無題のドキュメント

暴風雪。最高気温1℃の中で仕事をした。冷たい風をもろに受けるので、親指の付け根の感覚を失った。しめて30センチの積雪。
あまりの悪天候に仕事がままならず、17時過ぎには帰宅。所用済ませて今の今までyoutubeを見ていた。だらしない。明日も今日みたいな天気が続くらしい。

おれたちは手に入れたものをいろいろに加工しすぎて、それが本当はどんなものだったか忘れてしまった。愛とか幸福とか、今となっては抽象的な響きしか持っていない。人間はあらゆるものにぜんまいを取り付けて、コントロールを可能にする代わりに寿命を定めてしまった。おれは人間が何にどれだけぜんまいを取り付けたのかは知らないし、どのくらい巻き上げたのかも知らない。けれど、もうすぐ何か大切な、とても大きなもののぜんまいが切れてしまいそうな気がする。それは愛かもしれないし、幸福かもしれないし、社会かもしれない。おれ自身でないことは確かだけれど、おれの大切な誰かかもしれない。

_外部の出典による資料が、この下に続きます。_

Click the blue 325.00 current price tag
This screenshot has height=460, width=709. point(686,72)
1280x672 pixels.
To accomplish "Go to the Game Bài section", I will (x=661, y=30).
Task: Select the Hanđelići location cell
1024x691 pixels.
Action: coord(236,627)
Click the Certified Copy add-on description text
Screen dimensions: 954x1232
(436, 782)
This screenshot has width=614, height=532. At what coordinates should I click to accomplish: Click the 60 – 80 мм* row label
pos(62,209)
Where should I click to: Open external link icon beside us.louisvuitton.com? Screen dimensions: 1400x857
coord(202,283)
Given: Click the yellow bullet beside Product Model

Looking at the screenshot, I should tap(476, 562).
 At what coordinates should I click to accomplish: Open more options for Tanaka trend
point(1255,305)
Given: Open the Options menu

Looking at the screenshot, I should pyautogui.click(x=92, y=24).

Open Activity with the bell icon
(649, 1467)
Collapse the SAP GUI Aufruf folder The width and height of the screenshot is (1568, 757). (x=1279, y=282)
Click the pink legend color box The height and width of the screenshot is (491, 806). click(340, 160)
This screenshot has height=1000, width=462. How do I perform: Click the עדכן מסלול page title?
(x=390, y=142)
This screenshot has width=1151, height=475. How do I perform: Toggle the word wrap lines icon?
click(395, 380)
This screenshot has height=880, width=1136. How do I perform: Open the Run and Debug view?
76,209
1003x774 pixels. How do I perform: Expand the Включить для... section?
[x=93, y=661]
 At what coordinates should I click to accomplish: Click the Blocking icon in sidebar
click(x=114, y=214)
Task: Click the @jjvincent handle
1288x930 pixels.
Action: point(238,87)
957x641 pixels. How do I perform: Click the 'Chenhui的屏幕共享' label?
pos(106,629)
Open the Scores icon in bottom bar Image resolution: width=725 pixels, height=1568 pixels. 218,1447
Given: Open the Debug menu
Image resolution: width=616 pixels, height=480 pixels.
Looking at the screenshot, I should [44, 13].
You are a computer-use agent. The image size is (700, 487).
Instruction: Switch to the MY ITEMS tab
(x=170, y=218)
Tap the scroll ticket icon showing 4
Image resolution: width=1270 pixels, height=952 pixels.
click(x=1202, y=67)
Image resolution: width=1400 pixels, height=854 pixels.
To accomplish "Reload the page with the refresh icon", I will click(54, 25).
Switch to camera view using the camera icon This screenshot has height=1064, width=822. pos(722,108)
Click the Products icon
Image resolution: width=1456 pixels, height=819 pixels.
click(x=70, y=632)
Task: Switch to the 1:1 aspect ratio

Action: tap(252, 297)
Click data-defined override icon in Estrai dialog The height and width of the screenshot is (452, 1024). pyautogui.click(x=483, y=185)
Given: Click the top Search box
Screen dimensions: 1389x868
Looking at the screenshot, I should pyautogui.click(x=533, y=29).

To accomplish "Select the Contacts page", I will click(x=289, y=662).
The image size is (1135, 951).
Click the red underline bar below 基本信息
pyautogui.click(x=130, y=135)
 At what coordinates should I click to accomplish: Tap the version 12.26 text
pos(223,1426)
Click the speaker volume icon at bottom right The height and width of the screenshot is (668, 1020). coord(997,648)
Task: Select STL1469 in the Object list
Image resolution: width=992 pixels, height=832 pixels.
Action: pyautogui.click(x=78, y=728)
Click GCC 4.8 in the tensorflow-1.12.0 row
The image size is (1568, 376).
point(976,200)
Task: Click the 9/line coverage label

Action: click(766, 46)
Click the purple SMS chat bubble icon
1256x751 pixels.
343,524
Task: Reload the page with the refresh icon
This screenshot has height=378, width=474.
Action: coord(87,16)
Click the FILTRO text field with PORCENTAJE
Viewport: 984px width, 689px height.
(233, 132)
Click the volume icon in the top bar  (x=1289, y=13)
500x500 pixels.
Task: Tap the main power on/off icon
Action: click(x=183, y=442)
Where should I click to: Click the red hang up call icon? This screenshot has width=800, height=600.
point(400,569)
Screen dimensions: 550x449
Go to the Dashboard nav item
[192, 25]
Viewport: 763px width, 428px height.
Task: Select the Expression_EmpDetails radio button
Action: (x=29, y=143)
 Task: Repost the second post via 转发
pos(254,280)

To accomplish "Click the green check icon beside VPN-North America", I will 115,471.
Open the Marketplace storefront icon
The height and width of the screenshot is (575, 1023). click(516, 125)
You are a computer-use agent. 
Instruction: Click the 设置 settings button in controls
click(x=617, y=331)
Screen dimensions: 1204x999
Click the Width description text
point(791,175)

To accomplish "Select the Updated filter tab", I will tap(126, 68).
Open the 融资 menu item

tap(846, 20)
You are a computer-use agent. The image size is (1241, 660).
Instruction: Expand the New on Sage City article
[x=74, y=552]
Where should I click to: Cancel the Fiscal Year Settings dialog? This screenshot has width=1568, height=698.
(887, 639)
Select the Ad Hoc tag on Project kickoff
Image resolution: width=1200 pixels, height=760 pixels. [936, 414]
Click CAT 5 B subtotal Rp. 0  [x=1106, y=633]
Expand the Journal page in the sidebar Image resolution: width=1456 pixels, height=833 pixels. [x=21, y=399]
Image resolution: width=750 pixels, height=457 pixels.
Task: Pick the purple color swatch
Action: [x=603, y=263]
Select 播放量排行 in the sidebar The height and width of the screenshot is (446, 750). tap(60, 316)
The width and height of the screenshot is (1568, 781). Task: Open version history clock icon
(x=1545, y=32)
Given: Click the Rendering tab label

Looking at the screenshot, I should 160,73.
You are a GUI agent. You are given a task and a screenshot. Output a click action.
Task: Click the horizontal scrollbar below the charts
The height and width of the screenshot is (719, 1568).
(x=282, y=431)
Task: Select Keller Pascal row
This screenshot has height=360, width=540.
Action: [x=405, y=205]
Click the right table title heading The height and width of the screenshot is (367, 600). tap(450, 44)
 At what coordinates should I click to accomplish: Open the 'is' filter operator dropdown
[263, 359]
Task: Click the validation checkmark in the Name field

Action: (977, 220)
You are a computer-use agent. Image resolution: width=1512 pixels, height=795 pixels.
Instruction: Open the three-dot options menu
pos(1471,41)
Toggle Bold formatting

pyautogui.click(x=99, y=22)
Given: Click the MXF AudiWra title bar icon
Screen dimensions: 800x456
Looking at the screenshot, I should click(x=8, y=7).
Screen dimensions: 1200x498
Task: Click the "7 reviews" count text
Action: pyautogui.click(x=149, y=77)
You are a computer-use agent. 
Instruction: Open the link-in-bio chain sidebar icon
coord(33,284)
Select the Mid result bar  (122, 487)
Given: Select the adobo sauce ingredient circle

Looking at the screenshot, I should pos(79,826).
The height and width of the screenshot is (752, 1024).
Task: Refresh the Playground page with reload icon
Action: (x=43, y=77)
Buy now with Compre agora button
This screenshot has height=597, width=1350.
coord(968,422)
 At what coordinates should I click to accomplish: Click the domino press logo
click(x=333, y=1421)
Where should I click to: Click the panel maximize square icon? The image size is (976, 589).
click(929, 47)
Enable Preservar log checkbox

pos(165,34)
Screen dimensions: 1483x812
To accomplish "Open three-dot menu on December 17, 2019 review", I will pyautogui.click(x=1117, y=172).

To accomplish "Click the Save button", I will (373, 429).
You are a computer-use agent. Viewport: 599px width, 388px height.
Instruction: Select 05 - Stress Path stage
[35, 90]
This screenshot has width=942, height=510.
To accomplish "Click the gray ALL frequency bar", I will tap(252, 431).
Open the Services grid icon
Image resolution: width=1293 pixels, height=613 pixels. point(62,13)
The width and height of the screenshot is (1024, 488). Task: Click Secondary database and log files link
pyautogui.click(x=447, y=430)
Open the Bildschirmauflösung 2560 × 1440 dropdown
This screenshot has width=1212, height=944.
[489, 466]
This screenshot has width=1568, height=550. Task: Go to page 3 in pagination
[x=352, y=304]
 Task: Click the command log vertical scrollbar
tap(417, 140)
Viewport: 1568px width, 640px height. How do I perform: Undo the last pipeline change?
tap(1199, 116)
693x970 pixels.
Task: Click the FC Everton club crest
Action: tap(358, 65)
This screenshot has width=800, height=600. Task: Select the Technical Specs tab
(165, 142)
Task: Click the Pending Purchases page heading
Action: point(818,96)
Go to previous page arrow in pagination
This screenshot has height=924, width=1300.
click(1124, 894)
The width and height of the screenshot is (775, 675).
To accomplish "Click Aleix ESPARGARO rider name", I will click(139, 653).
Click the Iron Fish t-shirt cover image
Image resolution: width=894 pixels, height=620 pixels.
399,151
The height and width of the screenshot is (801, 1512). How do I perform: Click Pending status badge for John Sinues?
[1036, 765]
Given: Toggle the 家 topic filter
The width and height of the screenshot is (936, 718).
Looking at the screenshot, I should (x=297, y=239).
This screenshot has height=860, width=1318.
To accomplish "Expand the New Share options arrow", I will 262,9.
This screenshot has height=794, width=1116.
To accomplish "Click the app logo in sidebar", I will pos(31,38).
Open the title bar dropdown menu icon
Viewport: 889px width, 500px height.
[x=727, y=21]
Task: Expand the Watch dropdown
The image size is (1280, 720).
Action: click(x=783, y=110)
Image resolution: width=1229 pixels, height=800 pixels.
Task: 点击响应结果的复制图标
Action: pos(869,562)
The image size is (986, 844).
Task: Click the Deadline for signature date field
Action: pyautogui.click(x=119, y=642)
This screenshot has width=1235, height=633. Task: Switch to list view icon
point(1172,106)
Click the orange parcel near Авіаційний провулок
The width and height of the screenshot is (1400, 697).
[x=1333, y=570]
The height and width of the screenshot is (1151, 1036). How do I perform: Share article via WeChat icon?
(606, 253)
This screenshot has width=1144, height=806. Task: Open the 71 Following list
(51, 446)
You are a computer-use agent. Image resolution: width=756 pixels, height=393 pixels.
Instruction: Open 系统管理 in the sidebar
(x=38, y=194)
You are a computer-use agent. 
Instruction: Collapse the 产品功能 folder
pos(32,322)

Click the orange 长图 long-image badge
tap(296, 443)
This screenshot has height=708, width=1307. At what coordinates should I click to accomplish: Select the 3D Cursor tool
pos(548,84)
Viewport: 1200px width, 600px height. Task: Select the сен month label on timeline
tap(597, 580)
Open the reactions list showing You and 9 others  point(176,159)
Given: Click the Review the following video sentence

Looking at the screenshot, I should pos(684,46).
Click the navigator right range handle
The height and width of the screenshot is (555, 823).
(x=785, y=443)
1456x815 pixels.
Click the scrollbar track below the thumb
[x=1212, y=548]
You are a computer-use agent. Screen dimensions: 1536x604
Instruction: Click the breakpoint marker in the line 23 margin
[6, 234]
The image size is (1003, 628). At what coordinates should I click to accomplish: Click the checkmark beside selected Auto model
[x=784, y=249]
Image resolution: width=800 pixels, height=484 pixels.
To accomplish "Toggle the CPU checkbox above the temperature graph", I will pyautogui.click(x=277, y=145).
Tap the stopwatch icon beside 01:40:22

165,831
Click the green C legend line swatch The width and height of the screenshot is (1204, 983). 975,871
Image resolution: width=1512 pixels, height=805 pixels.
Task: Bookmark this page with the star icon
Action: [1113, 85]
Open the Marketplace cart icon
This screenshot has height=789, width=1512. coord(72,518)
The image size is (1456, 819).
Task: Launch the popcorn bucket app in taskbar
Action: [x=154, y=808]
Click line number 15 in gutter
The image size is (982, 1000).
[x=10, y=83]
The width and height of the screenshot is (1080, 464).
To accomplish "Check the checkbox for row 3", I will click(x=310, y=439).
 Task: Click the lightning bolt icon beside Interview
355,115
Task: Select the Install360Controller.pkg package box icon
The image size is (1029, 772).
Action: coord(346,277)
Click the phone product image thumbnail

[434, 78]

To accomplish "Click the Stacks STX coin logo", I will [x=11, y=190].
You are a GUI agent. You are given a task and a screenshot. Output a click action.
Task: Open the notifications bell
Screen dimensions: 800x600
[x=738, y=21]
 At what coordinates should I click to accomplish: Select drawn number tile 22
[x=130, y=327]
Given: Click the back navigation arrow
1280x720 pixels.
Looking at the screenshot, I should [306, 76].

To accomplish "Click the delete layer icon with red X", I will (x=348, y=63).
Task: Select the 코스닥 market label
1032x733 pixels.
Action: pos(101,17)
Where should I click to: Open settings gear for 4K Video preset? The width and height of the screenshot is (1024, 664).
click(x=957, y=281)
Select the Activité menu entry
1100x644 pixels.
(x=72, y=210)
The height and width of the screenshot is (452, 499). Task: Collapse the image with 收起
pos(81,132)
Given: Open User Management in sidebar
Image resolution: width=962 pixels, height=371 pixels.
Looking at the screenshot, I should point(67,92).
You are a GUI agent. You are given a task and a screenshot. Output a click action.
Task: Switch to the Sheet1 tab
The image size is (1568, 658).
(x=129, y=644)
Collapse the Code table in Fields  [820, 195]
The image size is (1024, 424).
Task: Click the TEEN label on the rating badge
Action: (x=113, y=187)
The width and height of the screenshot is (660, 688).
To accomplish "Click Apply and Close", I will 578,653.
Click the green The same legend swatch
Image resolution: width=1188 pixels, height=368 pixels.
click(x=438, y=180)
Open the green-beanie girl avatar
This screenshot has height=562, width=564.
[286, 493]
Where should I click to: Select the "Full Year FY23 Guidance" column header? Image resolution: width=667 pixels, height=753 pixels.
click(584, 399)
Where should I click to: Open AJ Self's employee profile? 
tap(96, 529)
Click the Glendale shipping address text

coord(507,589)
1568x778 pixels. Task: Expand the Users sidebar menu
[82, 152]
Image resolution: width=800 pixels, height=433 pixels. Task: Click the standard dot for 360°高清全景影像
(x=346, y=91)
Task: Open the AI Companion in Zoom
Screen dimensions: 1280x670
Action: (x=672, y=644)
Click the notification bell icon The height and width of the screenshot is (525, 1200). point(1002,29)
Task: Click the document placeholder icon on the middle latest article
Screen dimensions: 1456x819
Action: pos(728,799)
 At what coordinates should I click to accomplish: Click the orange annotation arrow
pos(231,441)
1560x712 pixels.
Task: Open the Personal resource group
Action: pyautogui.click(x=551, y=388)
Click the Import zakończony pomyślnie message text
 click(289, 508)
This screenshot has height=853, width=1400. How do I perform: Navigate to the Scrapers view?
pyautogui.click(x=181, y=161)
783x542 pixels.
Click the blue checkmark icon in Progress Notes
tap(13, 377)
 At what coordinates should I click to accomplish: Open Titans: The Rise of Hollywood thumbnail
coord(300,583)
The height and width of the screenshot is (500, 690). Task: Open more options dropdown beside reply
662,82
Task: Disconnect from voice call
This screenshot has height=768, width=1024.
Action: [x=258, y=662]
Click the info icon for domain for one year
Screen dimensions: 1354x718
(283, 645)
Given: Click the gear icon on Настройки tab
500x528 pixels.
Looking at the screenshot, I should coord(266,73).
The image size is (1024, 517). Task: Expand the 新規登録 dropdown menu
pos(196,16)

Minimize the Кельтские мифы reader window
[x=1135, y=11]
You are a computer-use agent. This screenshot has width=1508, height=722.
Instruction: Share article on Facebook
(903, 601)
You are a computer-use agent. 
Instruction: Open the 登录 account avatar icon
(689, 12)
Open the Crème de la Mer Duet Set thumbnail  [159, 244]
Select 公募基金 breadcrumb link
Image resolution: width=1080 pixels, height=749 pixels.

コロナワクチン先行接種の一報を受けて、あらためて陰謀論界隈を興味本位にディグってみた。「COVID-19は2019年時点でビル・ゲイツが特許を取得していて、特許があるからにはすなわち人工物である」。「コロナワクチンの中には極小のナノマシンが混入されている」。「世界の上位数パーセントの選ばれし人類が、残りの人類を掌握する時代がすぐそこまでやってきている」。 云々かんぬんなんやかんや。おれはそれらの陰謀論が本当だとしてもどうでもいいし、嘘だとしてもどうでもいい。そこまで巨大なプロジェクトはもはや自然災害と同義だ。個人の力でどうのこうのできる範疇を超えている。
こうした陰謀論を知ってか知らずか、日本では「ワクチンは打ちたくない、怖い」という考えの人が40%近くいるらしい。もう様々な論文で語りつくされたことだが、コロナウイルス自体はインフル以上に致死率が低いし、もうどんな病気であるかは解明されている。未知では無くなり、その症状の程度も分かるようになってきたのに、未だに感染者数の数だけを見て大騒ぎするのはなんともはや。みんなコロナが怖いんではなくて、コロナを軽視することによる社会的なバッシングを恐れているに過ぎない。表向きは「感染を拡大させてはならない」という立派な理屈が通るから尚更これが横行する。コロナを軽視したり、真面目に論じていても結論として「騒ぎすぎである」と言う人を叩いておけばひとまずは安心。自分は無関心のままでいられる。コロナとは何なのか、空気感染とは何なのか、政府の発表するデータに恣意性は認められないか、逐一確認する人は少ない。そんなことより目の前の異性にかぶりついたり、ストロングゼロをぶちかまして退廃気取りが関の山。そろそろおれも芸術に没頭したい。